Saved entries
*** Begin section ***

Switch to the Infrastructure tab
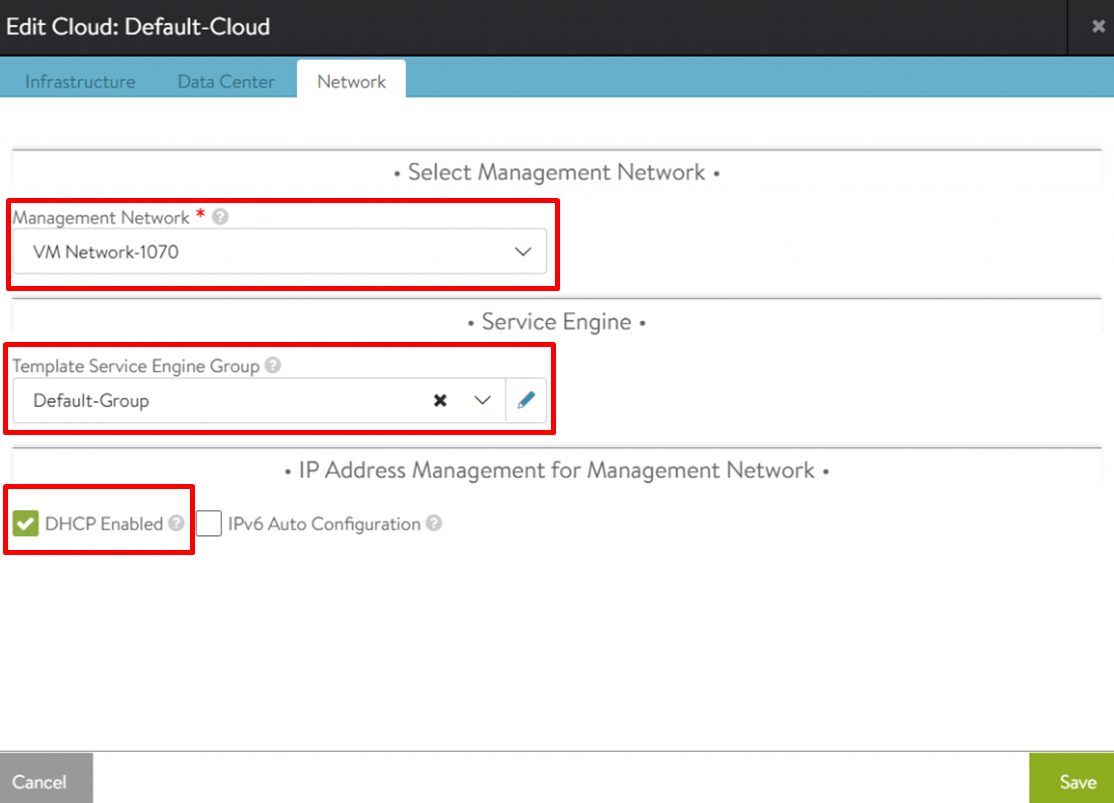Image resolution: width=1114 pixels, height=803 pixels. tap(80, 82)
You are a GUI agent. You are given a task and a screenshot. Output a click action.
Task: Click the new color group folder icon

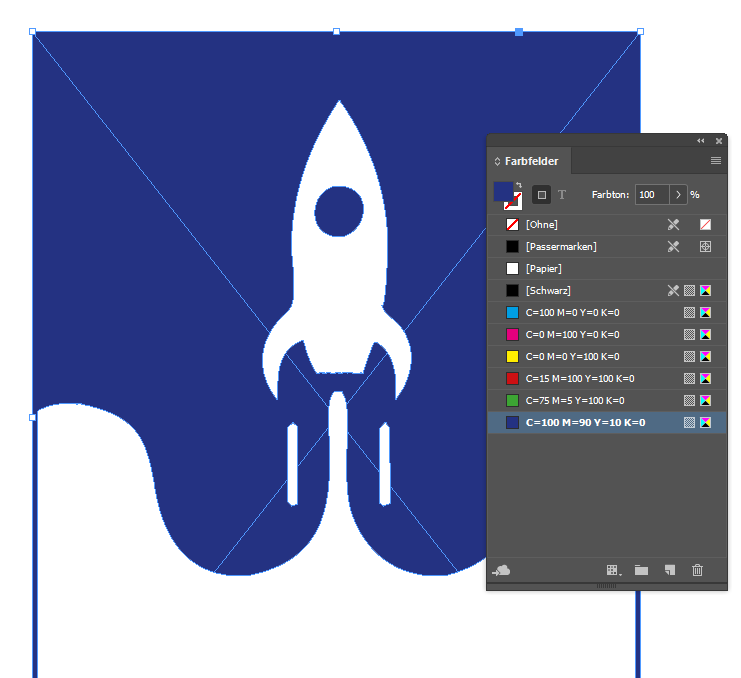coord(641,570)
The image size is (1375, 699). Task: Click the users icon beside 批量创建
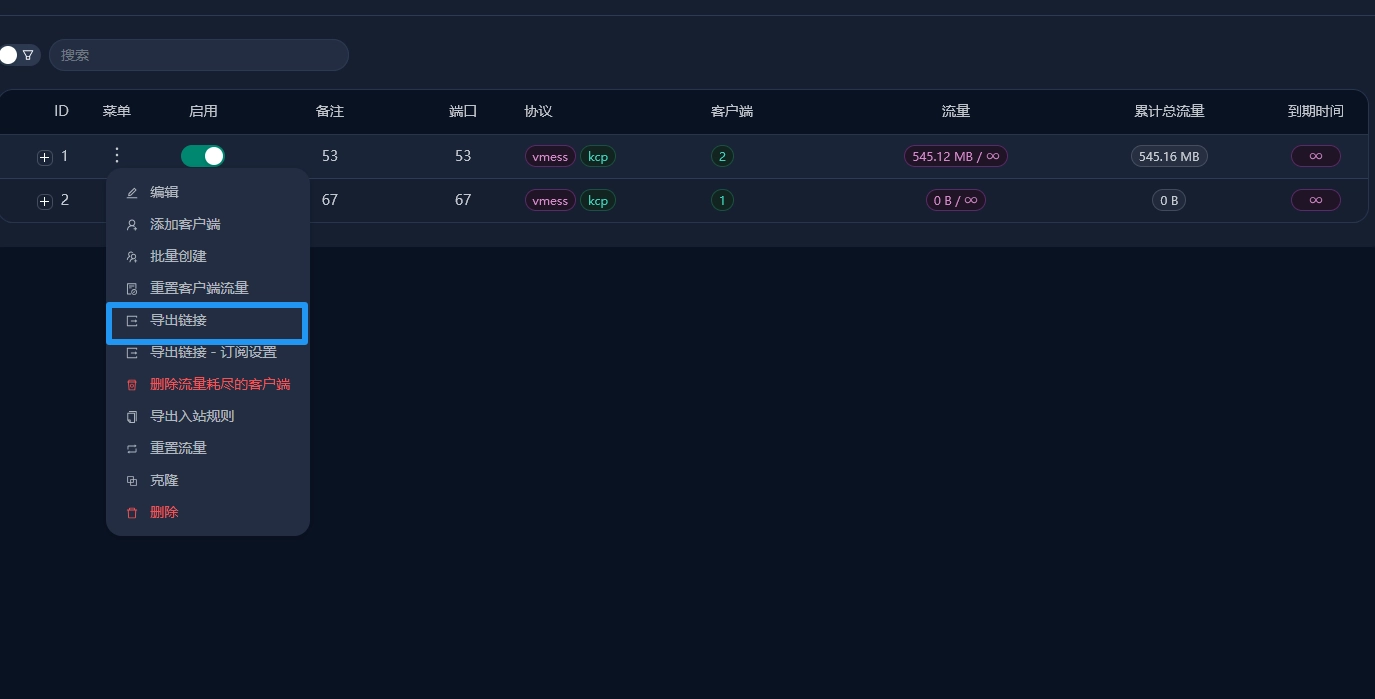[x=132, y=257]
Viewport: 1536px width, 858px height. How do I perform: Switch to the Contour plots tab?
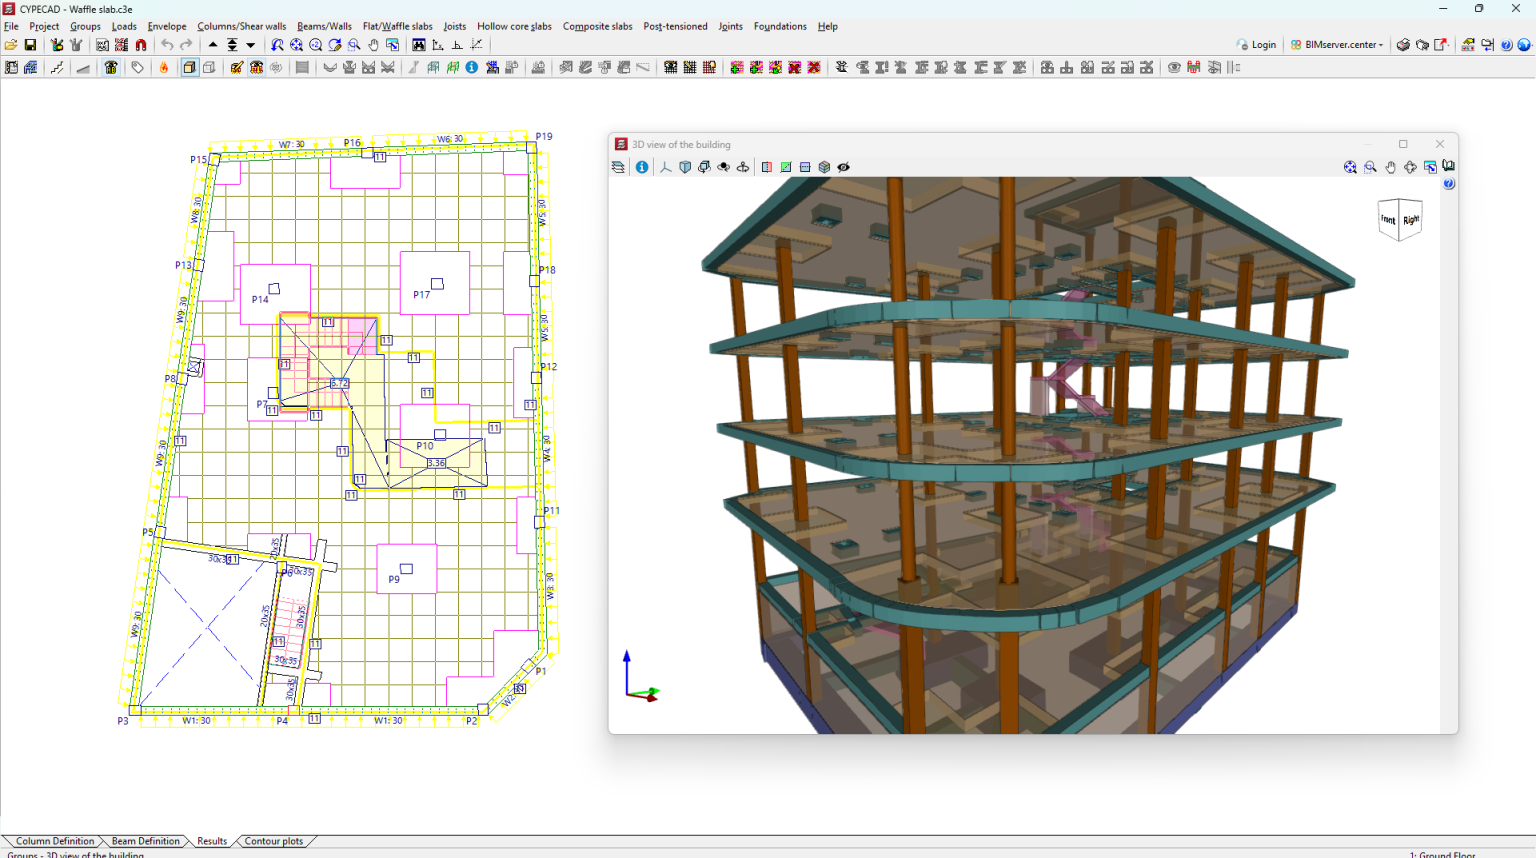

*** End section ***

* **EXERCISE AIM**: The expected output is every entry above, retyped exactly, with the pictures removed.

* **FINAL ANSWER**:
Switch to the Infrastructure tab
Image resolution: width=1114 pixels, height=803 pixels. tap(80, 82)
You are a GUI agent. You are given a task and a screenshot. Output a click action.
Task: Click the new color group folder icon

coord(641,570)
The image size is (1375, 699). Task: Click the users icon beside 批量创建
[x=132, y=257]
Viewport: 1536px width, 858px height. How do I perform: Switch to the Contour plots tab?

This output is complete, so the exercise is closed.